In case of the second category the creditor can not sell
the promissory note since it does not cover any actual debt but
is merely a promises of payment such promissory notes are called
“Cordial Promissory Notes” and my cover a commission or
similar amounts. In
such cases, the Payee can ask the drawer to sell him the said
promissory note for a lesser amount, but discounting is not
permitted as there never was any actual debt on the drawer.
Banking
Activities:
Banking
activities can be categorized as follows:-
a)
Business in usury. This is
forbidden and one must not participate in any form of this
activity and must not receive wages on such activity.
b)
Permissible:
It is permitted to participate in activities which does
not involve usury and can receive wages.
22.
Law of usury is same, be it an
Islamic or non-Islamic Bank.
However, in case of Islamic Bank, the available amount
falls under ‘Unknown Owner’
and must not be utilized without the prior consent of the
Imam or his representative.
But amount available in non-Islamic Banks should be takes
as Savior which does not require permission from Imam or his
representatives.
Bills of Exchange:
A bank makes payment to a supplier upon instruction from
their client, of an amount due by him to cover the cost of goods
he has received. The
client may ask the bank ether to debit his account with them or
pay cash to cover the bill.
In both cases, the deal is legal and correct.
23.
Is the bank allowed to receive
commission for such service?
The answer is : Yes, since the bank has refrained from
using the ‘Right of Rejection’ they are allowed to charge a
fee.
24.
There is no difference in the rule
relating to Bills of Exchange with any bank, be it Islamic or
non-Islamic, since negotiations of bills of exchange are all one
and the same.
Insurance:
Insurance policy is an agreement
between an insurance company and an individual whereby the
insurer undertakes to compensate for loss or damage of the
subject of insurance for a specified period, against payment of
annual, halfyearly, quarterly or monthly premium by the insured.
25.
Insurance may cover life,
property, vehicles, aeroplane or ships, against partial or total
loss
26.
The insurance has to request the
insurer for insurance cover, giving details of the subject to be
insured and mode of payment of premium etc.

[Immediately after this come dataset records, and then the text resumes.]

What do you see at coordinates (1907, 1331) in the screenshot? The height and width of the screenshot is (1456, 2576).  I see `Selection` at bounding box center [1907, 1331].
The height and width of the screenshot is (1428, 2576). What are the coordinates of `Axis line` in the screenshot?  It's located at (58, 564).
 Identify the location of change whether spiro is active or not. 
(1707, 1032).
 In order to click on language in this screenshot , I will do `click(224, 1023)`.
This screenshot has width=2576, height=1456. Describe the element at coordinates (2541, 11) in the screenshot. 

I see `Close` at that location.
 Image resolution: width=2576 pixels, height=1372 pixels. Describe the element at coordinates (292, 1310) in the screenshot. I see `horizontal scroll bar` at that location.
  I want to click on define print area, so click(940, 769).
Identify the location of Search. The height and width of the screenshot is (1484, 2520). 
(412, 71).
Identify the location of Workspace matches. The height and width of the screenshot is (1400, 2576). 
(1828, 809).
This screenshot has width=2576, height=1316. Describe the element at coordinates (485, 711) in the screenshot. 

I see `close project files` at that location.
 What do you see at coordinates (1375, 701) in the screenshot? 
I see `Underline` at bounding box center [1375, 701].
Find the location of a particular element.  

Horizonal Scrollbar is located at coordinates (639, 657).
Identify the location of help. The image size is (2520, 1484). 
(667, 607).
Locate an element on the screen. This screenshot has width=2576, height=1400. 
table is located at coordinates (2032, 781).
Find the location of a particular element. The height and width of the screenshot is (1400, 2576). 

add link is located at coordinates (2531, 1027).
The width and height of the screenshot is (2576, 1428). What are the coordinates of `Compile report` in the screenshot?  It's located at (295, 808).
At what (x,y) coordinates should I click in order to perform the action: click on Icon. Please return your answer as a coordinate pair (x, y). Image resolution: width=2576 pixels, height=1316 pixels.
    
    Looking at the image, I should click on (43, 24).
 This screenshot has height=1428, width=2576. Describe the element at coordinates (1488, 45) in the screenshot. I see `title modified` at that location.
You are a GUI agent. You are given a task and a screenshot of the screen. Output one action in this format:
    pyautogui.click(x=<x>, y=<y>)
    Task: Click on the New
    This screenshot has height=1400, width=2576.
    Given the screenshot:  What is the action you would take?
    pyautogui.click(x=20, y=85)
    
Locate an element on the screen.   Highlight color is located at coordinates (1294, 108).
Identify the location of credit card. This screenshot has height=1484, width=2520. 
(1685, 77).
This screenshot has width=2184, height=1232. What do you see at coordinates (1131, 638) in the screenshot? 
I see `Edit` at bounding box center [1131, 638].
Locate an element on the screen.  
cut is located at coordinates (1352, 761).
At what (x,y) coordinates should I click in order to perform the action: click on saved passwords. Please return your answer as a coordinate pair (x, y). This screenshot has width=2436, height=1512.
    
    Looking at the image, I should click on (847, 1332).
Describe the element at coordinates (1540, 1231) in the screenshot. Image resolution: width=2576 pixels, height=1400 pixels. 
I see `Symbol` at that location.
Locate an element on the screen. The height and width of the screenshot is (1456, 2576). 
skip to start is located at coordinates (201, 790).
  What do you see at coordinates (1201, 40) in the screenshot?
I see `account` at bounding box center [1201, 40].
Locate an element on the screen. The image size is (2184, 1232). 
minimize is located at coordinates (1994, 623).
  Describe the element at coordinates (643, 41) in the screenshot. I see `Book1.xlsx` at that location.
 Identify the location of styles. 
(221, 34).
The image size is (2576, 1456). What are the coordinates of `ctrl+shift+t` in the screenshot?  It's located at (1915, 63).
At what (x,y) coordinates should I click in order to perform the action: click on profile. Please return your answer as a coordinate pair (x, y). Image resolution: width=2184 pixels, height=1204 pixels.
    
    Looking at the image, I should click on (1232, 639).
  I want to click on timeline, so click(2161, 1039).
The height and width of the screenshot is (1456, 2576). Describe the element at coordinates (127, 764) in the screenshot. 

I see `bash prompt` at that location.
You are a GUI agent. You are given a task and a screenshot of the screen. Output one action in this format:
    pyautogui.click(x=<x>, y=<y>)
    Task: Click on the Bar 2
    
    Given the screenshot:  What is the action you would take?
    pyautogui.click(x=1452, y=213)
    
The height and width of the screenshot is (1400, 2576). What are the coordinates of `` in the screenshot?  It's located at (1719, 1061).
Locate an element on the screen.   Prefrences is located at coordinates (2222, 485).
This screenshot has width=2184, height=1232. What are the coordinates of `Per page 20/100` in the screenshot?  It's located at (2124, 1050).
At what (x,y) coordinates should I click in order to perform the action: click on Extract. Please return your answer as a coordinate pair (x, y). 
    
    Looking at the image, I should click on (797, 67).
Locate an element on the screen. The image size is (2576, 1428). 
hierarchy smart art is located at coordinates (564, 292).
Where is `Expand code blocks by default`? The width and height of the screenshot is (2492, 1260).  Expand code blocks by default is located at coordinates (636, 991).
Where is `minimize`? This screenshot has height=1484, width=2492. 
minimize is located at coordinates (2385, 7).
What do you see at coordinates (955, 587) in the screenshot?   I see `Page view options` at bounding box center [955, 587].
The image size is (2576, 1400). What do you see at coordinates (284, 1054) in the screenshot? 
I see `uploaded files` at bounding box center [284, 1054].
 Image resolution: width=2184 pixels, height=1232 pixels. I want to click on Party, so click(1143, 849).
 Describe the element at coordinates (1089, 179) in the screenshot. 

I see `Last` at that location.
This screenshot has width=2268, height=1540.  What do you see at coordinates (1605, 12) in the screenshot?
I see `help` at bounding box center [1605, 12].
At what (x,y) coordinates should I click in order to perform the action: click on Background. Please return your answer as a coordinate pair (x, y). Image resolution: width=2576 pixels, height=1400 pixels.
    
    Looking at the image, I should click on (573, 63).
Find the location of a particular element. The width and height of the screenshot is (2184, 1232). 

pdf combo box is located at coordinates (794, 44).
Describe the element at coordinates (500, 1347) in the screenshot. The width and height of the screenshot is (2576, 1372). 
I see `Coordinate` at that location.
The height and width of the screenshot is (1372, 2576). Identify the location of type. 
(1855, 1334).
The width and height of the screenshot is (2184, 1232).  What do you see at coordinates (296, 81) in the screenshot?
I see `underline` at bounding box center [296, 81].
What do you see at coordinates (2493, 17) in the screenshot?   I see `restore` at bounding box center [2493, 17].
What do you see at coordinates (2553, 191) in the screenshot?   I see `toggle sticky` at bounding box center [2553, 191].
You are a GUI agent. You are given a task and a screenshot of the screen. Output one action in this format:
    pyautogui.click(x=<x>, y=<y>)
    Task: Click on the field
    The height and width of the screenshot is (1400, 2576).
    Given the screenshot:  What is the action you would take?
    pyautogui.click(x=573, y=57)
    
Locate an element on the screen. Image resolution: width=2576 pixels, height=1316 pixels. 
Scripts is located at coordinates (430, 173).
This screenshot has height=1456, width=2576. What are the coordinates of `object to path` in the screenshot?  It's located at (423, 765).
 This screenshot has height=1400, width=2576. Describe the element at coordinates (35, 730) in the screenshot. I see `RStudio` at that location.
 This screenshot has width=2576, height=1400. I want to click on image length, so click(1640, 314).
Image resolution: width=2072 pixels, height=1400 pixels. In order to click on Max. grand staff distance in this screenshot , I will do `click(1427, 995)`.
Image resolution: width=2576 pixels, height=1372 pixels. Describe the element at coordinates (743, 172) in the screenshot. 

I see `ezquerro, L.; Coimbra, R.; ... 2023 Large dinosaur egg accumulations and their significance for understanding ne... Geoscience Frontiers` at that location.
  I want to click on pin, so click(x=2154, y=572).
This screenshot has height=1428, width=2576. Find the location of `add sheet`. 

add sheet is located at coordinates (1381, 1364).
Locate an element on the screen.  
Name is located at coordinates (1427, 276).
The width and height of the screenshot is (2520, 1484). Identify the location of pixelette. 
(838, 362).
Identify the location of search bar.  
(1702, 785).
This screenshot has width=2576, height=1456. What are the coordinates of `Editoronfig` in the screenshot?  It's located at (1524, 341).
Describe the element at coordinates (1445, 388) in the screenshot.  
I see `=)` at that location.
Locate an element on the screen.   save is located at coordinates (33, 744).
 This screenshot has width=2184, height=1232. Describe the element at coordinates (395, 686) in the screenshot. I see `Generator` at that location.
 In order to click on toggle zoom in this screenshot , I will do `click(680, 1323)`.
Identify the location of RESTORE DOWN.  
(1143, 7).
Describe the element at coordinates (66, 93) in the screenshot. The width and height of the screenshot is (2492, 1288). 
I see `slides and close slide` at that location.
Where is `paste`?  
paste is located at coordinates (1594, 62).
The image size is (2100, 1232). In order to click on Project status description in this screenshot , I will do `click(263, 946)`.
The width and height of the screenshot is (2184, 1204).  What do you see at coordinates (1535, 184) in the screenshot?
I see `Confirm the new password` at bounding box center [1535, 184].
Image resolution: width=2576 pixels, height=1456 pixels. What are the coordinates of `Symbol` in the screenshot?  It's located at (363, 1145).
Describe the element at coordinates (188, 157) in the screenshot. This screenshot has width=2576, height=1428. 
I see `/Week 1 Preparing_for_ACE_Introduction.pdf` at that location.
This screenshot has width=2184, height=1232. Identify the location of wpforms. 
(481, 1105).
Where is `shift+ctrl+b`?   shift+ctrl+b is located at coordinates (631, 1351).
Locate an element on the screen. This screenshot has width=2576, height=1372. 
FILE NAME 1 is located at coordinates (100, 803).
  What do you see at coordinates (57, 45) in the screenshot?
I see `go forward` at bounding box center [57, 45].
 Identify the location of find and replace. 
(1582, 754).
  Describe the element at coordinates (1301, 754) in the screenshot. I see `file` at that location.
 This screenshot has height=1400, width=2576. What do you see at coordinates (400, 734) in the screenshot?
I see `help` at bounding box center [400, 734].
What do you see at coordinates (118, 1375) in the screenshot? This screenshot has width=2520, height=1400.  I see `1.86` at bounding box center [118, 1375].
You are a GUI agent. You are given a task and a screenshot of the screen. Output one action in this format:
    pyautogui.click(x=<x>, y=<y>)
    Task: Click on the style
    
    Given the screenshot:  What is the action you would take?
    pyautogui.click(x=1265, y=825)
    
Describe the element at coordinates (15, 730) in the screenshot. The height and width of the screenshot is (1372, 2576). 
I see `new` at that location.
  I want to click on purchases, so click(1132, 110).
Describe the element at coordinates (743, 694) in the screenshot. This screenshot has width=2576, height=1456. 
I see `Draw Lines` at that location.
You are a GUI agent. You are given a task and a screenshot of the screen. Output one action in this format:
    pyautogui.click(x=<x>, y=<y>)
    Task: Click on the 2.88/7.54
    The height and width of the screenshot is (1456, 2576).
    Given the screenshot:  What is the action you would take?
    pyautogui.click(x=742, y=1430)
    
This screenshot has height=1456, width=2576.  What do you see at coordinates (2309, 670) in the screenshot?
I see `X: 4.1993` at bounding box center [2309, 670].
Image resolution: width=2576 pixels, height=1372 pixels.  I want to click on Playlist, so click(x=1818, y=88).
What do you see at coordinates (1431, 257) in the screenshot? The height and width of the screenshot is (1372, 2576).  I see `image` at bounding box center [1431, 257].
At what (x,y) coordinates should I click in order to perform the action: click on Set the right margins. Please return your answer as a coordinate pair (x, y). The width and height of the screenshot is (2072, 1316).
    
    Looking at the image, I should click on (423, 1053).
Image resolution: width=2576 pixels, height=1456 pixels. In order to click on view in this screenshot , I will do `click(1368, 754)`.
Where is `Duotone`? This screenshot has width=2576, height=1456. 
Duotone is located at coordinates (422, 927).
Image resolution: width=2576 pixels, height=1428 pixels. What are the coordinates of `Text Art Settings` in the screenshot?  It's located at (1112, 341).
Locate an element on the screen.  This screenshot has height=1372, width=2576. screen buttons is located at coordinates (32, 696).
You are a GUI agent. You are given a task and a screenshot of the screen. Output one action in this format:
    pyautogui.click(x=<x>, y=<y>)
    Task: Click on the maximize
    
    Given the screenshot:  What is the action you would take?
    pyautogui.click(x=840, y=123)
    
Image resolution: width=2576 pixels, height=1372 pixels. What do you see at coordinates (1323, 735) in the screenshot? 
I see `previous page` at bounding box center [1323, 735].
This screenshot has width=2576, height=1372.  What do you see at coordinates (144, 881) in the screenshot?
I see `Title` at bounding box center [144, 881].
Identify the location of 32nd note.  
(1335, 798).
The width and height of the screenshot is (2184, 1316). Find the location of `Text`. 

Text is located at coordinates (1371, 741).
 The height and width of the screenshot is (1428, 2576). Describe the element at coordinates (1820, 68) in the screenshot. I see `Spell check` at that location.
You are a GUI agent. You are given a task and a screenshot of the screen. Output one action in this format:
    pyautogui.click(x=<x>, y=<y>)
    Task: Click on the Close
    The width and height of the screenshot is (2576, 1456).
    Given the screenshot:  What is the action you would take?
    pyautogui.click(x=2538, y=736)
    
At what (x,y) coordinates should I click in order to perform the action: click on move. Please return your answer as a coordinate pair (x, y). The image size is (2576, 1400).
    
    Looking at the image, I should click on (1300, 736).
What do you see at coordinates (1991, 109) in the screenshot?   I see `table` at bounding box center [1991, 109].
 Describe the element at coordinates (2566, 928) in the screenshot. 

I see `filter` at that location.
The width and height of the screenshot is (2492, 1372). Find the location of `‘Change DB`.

The insurer then accepts the proposal.
27.
The insurer then considers the
insured’s request and accepts the risk.
They specify the premium for the value of the risk
covered and issues the insurance policy.
28.
Insurance is allowed in all its
forms. The insurer
is taking the risk of compensating loss and the insured is
paying for this.
29.
If the insurance company fails to
fulfill its obligation, the insured can cancel the policy and
demand refund of premium.
30.
If the insured fails to pay the
Premium as agreed upon, the insurer is not liable to honour any
claim or refund any premium paid by the insured.
31.
Insurance cover is for a specified
period as agreed by both parties.
Goodwill:
It is customary in some countries to charge goodwill on
property deals. At
times, a tenant refuses to pay increased rent and instead of
vacating the premises, he hands it over to another tenant after
receiving a goodwill amount, without the consent of the
landlord. This is not allowed since the property negotiated by
the tenant, does not belong to him.
If, however, the landlord has no right to increase the
rent, or demand the place to be vacated, theTenant is then
allowed to negotiate with a new tenant and receive goodwill from
him.
32.
If there exists a rent control law
enforced by the state, the landlord will have no right to
increase rent or to demand the property to be vacated.
In case the tenant, taking advantage of these
restrictions, negotiate and receive goodwill from a new tenant,
it is forbidden.
33.
If there is no rent control law,
the landlord may charge a lower rent than the prevailing ate,
but takes goodwill while promising of maintain the same rent at
renewal. In such
cases, the tenant is allowed to negotiate with a new tenant and
receive proportionate amount of goodwill.